In reading the facts and the patterns they appear to weave, Coontz is no more sentimental about feminist myths than old-fashioned ones. “I do not believe,” she writes, “that marriage was invented to oppress women any more than it was invented to protect them.”
She is very clear that adjustments in marital practice have inevitably involved tradeoffs; something valuable is almost always lost every time something is gained. “Marriage has become more joyful, more loving, and more satisfying for many couples than ever before in history. At the same time it has become optional and more brittle. These two strands of change cannot be disentangled.”
She is also certain that “contrary to what many marriage promotion activists believe, these dilemmas cannot be sidestepped by making divorce less accessible.” The “tragedy” of no-fault divorce has coincided with a 20 percent drop in married women’s suicides, a general decrease in marital violence, and—between 1981 and 1998—a 2/3 cut in the rate of women who kill their husbands. Would social conservatives accept the return of this bath water with the discarded baby of traditional marriage?
Changes in marital dynamics probably still depend much more upon economic trends and policies than any of us realize. Coontz addresses this to some extent—as she notes, marriage can simply be a bad economic choice for a lower- or working-class setting, where those who marry and divorce suffer higher rates of poverty than those who never marry—but we could use a stricter and more global analysis of this aspect from a theorist with the proper background. Coontz quotes sociologist Frank Furstenberg, who suggests marriage has become almost a “luxury consumer item,” though she modifies this to a “discretionary item that must be weighed against other options for self-protection or economic mobility.”

#### [RECORDED DATA]
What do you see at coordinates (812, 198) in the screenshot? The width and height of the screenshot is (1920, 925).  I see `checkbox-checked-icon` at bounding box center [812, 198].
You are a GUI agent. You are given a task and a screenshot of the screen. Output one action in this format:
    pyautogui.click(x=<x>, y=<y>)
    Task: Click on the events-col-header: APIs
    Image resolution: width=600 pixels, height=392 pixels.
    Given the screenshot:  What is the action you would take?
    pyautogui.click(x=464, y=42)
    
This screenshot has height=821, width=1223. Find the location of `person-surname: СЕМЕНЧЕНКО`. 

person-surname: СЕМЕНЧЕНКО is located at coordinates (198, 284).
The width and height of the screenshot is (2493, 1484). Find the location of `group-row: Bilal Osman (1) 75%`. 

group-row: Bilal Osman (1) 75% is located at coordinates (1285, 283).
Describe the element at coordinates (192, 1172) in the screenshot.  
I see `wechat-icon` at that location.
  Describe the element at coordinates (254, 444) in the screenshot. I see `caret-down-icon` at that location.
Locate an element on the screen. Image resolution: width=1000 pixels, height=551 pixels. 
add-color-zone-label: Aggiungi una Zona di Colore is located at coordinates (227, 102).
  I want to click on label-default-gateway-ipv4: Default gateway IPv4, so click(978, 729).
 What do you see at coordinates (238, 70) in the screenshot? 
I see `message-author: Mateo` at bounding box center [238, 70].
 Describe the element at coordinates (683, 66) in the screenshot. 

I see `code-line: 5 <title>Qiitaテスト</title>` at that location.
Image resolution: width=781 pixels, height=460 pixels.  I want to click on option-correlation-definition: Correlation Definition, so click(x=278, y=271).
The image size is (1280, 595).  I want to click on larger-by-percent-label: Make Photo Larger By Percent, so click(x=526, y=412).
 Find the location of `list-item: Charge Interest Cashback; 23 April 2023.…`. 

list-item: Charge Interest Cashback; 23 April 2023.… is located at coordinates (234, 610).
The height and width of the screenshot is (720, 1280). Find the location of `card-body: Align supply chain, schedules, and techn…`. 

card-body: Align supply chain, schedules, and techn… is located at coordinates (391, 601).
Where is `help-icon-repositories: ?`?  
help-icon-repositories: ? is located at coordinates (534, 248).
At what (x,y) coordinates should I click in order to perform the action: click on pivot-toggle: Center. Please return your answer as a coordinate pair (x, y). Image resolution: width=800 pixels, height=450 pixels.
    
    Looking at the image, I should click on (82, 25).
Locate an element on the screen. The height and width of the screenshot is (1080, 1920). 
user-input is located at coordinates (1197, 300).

#### [WHAT TO DO]
Write the next part of the passage on Coontz's views of marriage, picking up after its final sentence about marriage as a "discretionary item."

#### [RESPONSE AREA]
One might add that while more traditional forms of marriage might have been better for the stability of a society as a whole, the “love match” (whether it works or fails, and includes wedlock or not) is more fruitful for retail sales rates (from the bridal loot and housing rentals and mortgages to the post-breakup chocolate, alcohol, toys, and therapy—not to mention the boom in single-person households and all the accoutrements thereof), and therefore corporate America really couldn’t give a rip that older forms of marriage are endangered species. If business didn’t necessarily encourage the death of traditional marriage, it certainly has done little to prevent it.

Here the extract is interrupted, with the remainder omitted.